Once you click Prepare data, leave the browser open until the download is complete. You can continue using Pivot in the meantime.
Download old file version
If you prefer, you can click Download old file version to access the standard download option.
The standard download doesn't include formatting or metadata, and excludes any data saved to deep storage. It can be a quicker option for small data sets.
Data from deep storage
The async download feature allows you to download data from deep storage.
Data cubes and visualizations don't display data that's only in deep storage, so you may notice a discrepancy between your displayed and downloaded data.
To restrict your download to recent data, apply a time limit or another limit to prevent Pivot from querying from deep storage.
Feature limitations
The following limitations apply to the async downloads feature:
- XLSX file format isn't supported.
- A sort order applied to the data cube view doesn't apply to the downloaded data.
- If a data cube contains functions not supported by SQL-based ingestion, you can't download data from the data cube.
- Percent of parent measure transformations aren't supported. If your data cube contains a percent of parent measure transformation, the async download fails silently.

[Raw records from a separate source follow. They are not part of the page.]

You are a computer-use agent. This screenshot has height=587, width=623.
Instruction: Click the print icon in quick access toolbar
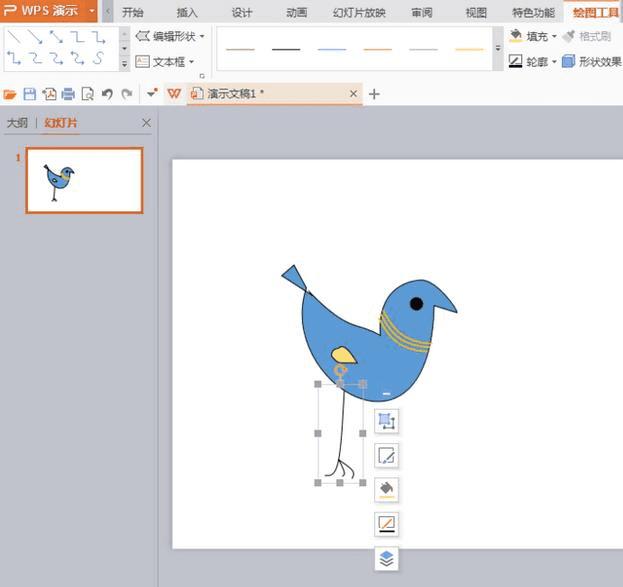tap(68, 94)
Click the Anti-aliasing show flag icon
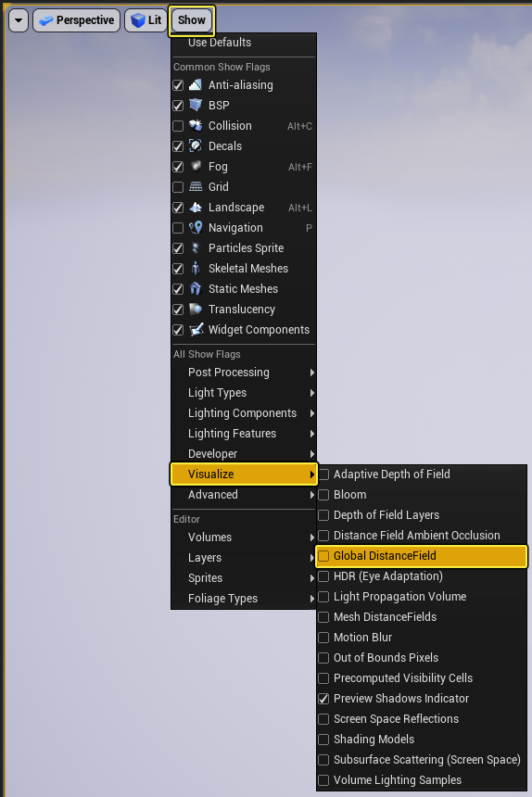Image resolution: width=532 pixels, height=797 pixels. tap(196, 85)
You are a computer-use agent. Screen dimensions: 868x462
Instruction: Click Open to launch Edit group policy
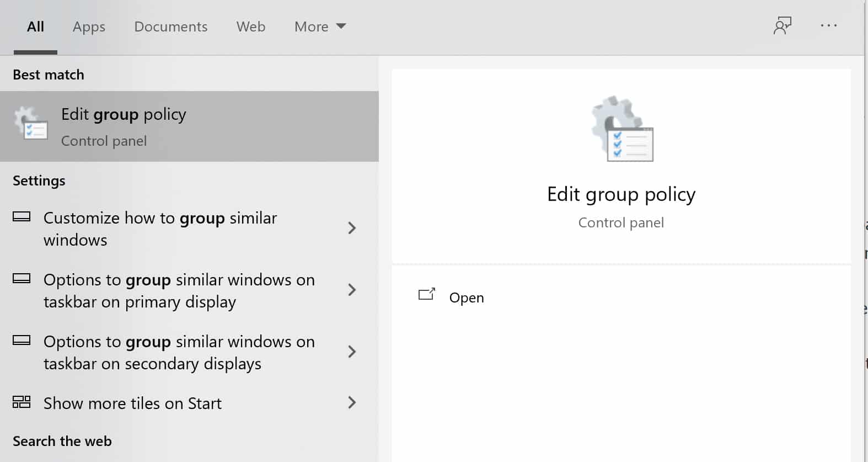coord(466,298)

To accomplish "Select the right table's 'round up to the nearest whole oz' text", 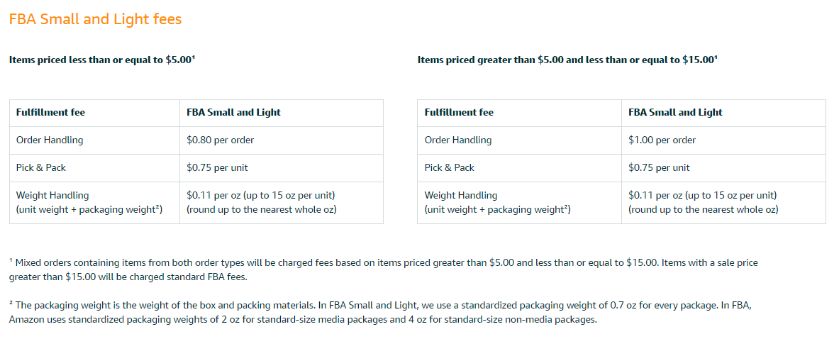I will point(703,210).
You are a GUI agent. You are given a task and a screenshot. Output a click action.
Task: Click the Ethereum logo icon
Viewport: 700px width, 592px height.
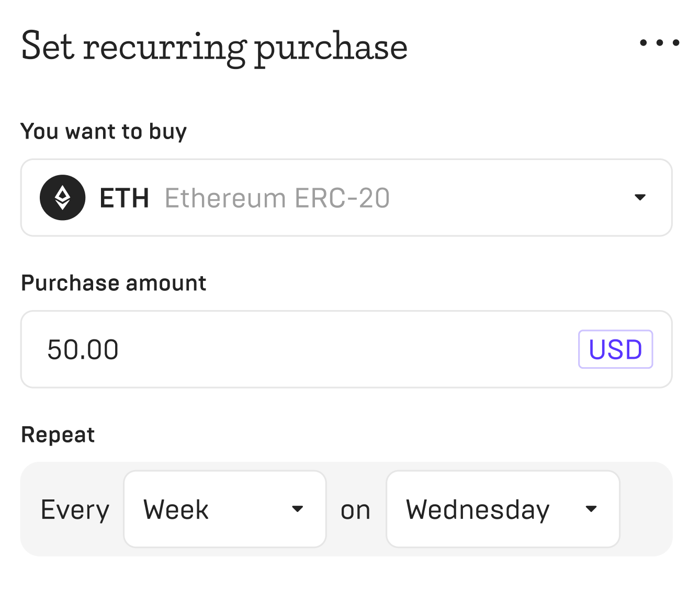pyautogui.click(x=63, y=198)
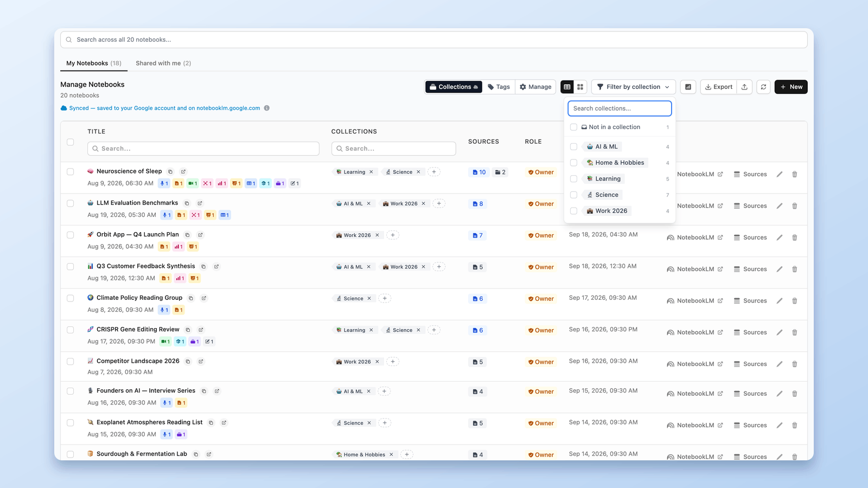868x488 pixels.
Task: Toggle the select-all notebooks checkbox
Action: click(x=71, y=142)
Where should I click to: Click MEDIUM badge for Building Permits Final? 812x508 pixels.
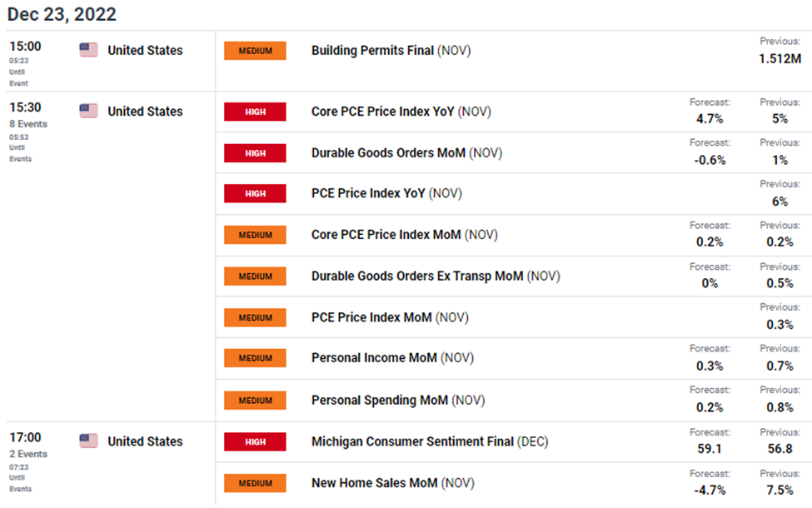pos(255,51)
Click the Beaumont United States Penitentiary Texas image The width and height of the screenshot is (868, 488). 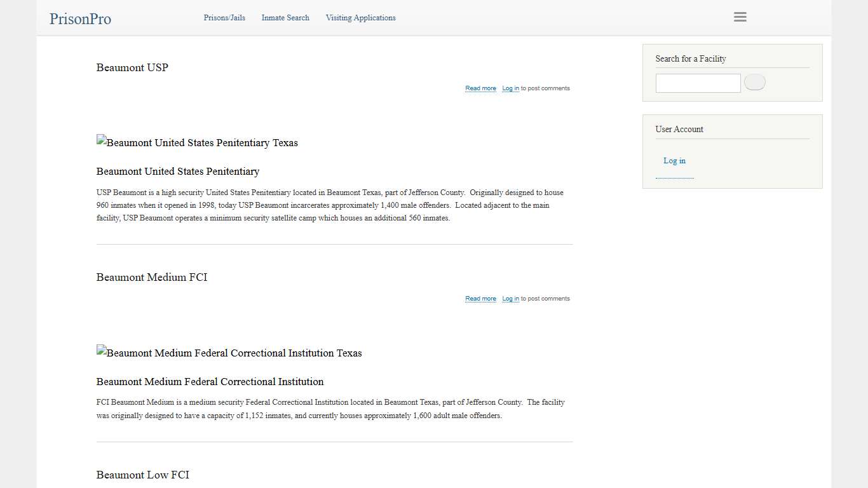click(197, 142)
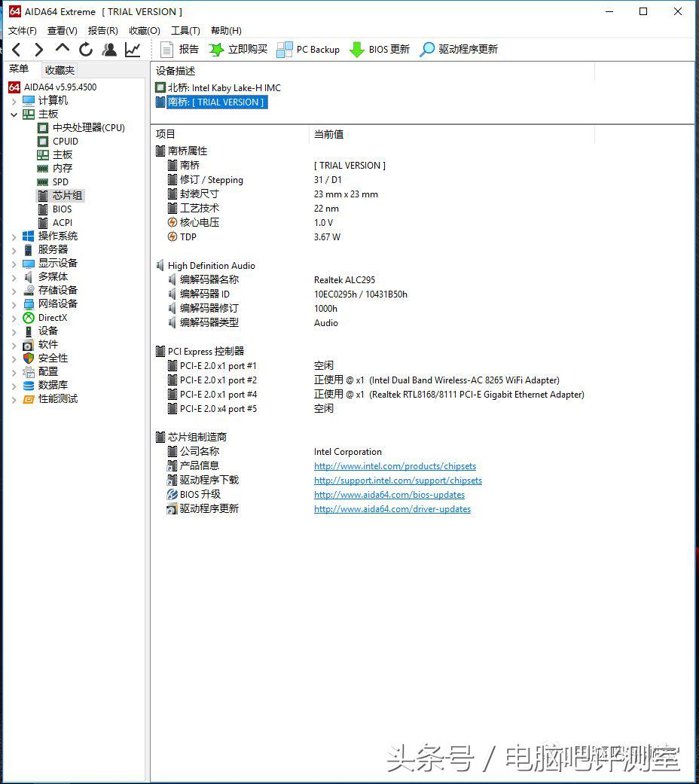Open the 工具(T) menu

pyautogui.click(x=185, y=31)
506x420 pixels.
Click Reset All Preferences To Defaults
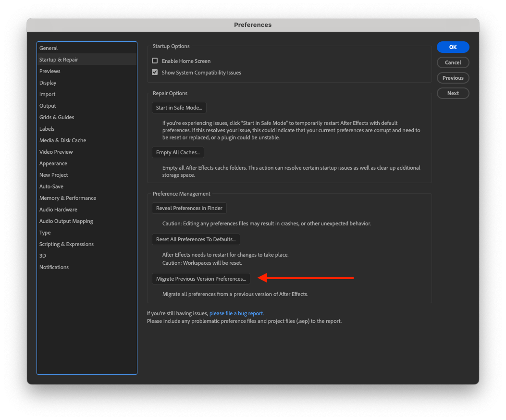coord(196,239)
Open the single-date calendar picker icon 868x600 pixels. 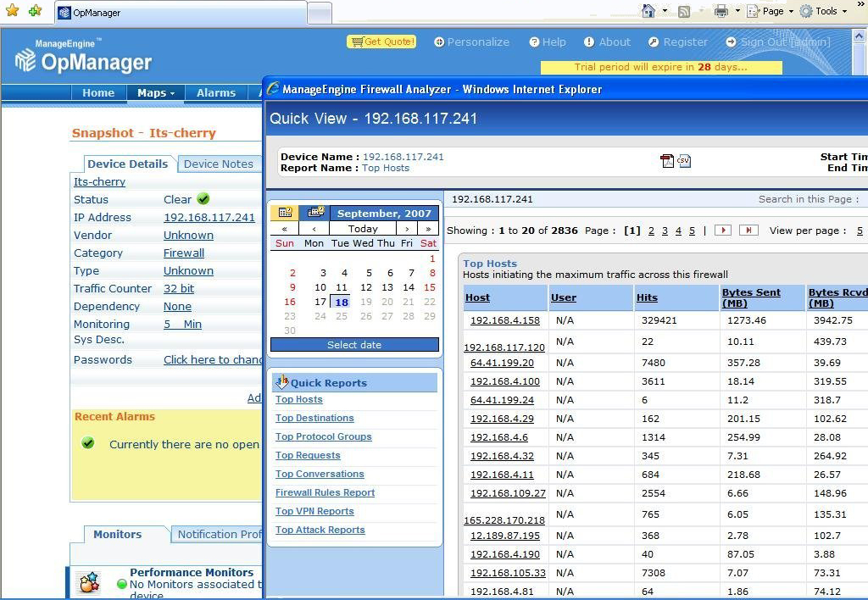point(285,212)
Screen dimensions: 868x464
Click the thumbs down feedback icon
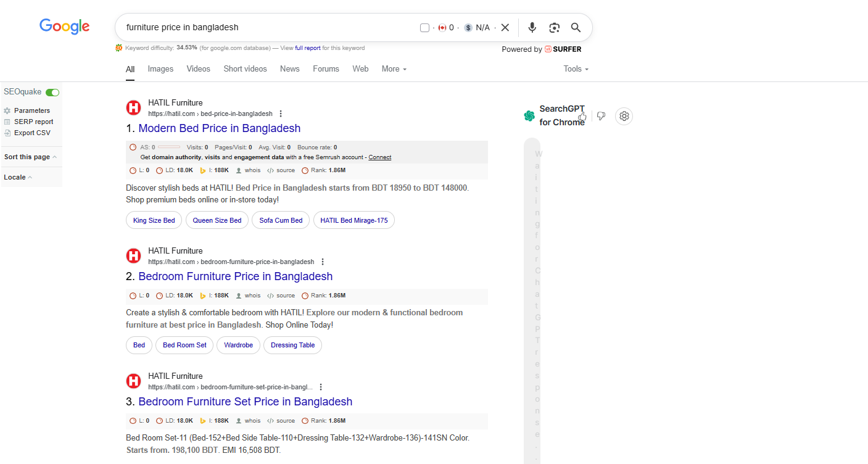pyautogui.click(x=601, y=116)
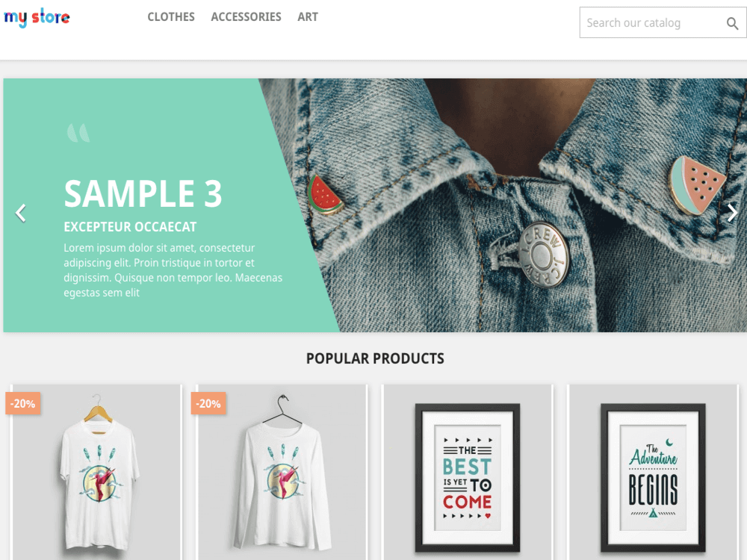
Task: Open the Art menu
Action: coord(308,17)

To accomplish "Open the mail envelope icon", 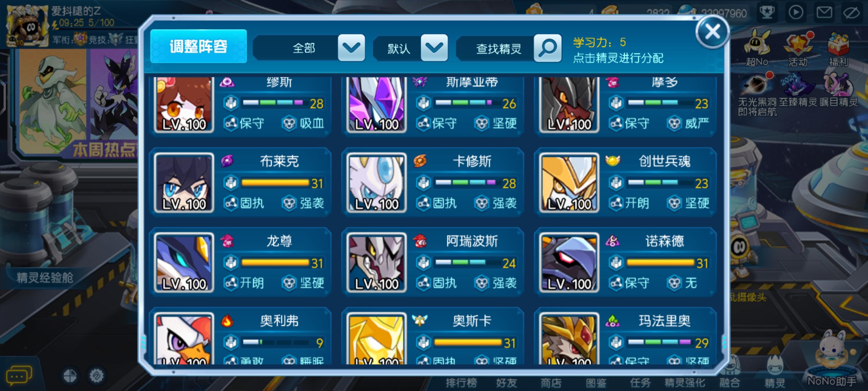I will tap(824, 12).
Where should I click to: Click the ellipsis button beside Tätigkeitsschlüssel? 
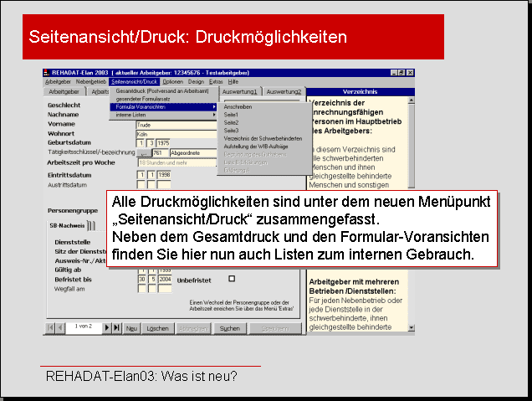coord(143,153)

Imply requires sufficient capacity for all ingestion-related tasks, as well as the tasks it requires for each concurrent download. You must plan for the additional capacity required for downloads, to prevent high processing times for ingestion jobs. See Capacity planning for more information.
Hybrid customers can use a worker select strategy with an affinityConfig
property to improve load distribution.
Async download (deprecated)
The async download feature enabled with the Async Downloads (Deprecated) feature flag is now deprecated. If you're using this feature, contact Imply support to discuss your options.
If you're using this feature, click the Download data icon in a data cube to display the dialog:
Complete the following fields, then click Download:
- File name: A name for the downloaded file.
- Amount of data to download: Select the number of rows to download.
- Format: You can download the data as a CSV or JSON file.
Feature limitations
The following limitations apply to the deprecated asynchronous downloads feature:
- You can only download data in CSV or JSON format.
- A sort order applied to the data cube view doesn't apply to the downloaded data.
- The download doesn't include measure transformations.
- You can't navigate to another browser tab or leave Pivot while your asynchronous download is in progress.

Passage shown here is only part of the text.